◆ **TÂCHE COURTE A**:
Relevez tous les noms propres de personnes et de lieux qui figurent dans l'extrait sur la reconnaissance des Suisses juifs.
◆ **TÂCHE COURTE B**:
Reprenez l'extrait sur la reconnaissance des Suisses juifs et écrivez la suite en partant de sa dernière phrase.

◆ **EXTRAIT DU TEXTE**:
■ ■ ■ ■ ■ ■ ■
En une quinzaine d’années, les Suisses juifs, jusqu’alors cantonnés dans une grande discrétion, ont vu leur place dans la société enfin reconnue. Le processus a bien commencé avec l’élection en 1993 de Ruth Dreifuss (originaire d’Endingen) au Conseil fédéral. A l’époque on pouvait craindre que cette élection ne suscite quelques réactions antisémites dans certains milieux, du côté de l’UDC et de quelques groupuscules extrémistes de droite. Il n’en fut rien. Les Suisses – aussi imprégnés d’antisémitisme latent que les autres Européens – firent montre d’une appréciable maturité et les critiques adressées à la conseillère fédérale portèrent sur ses idées politiques, pas sur ses origines.

Trois ans plus tard, la tempête suscitée par l’affaire des fonds en déshérence, ces fonds placés dans des banques suisses par les victimes juives du nazisme et jamais rendus à leurs légitimes propriétaires, suscita un profond malaise. Et quelques dérapages. Dont le qualificatif de «chantage» appliqué par le président de la Confédération Delamuraz aux revendications du Congrès juif mondial. Il dut, sous la pression de l’opinion publique, présenter des excuses officielles, assombrissant ainsi la fin de sa carrière.
■ ■ ■ ■ ■ ■ ■
◆ **DONNÉES BRUTES**:
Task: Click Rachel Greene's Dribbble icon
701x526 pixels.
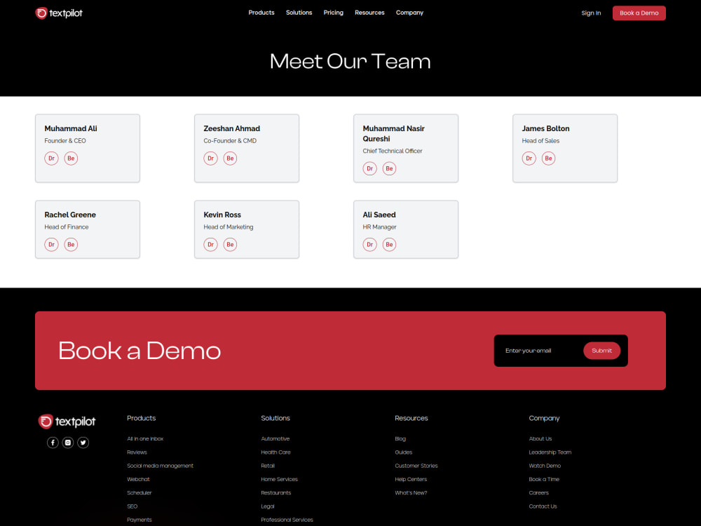Action: coord(51,244)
■ ■ ■ ■ ■ ■ ■
◆ **RÉSULTAT ATTENDU A**:
Ruth Dreifuss, Endingen, Delamuraz

◆ **RÉSULTAT ATTENDU B**:
Le scandale des fonds en déshérence suscita toute une littérature sur l’antisémitisme suisse à l’époque de la Deuxième Guerre mondiale. Parmi les ouvrages les plus importants, citons le rapport de la Commission Bergier, et, dernier paru, «Le Grand Déchirement», de Stefan Mächler, qui étudie en détail, sur près de 600 pages, la situation de la Fédération suisse des communautés israélites (FSCI), son action, ses limites et les mécanismes auxquels elle fut confrontée pendant le nazisme, de 1933 à 1945.

Il n’en reste pas moins que la petite communauté juive de Suisse (une population constante d’environ 18’000 personnes depuis les débuts de la Confédération en 1848) n’était pas mieux connue pour autant.

Avec «Melnitz», le superbe roman de Charles Lewinsky, dont la traduction française vient de paraître chez Grasset, ce n’est plus le cas. Et quand l’histoire est racontée en filigrane dans un bon roman, qui n’a rien d’un roman historique, le lecteur baigne dans une jouissance rare.

Lewinsky raconte la saga d’une famille juive étalée sur cinq générations, de 1871 au lendemain de la cuisante défaite française face à la Prusse à la Deuxième Guerre mondiale. Depuis quelques années, les Juifs de Suisse jusqu’alors considérés comme apatrides en contraints d’habiter Endingen et Lengnau, deux proches villages du Rheintal argovien, ont obtenu la nationalité et, par conséquent, la liberté d’établissement.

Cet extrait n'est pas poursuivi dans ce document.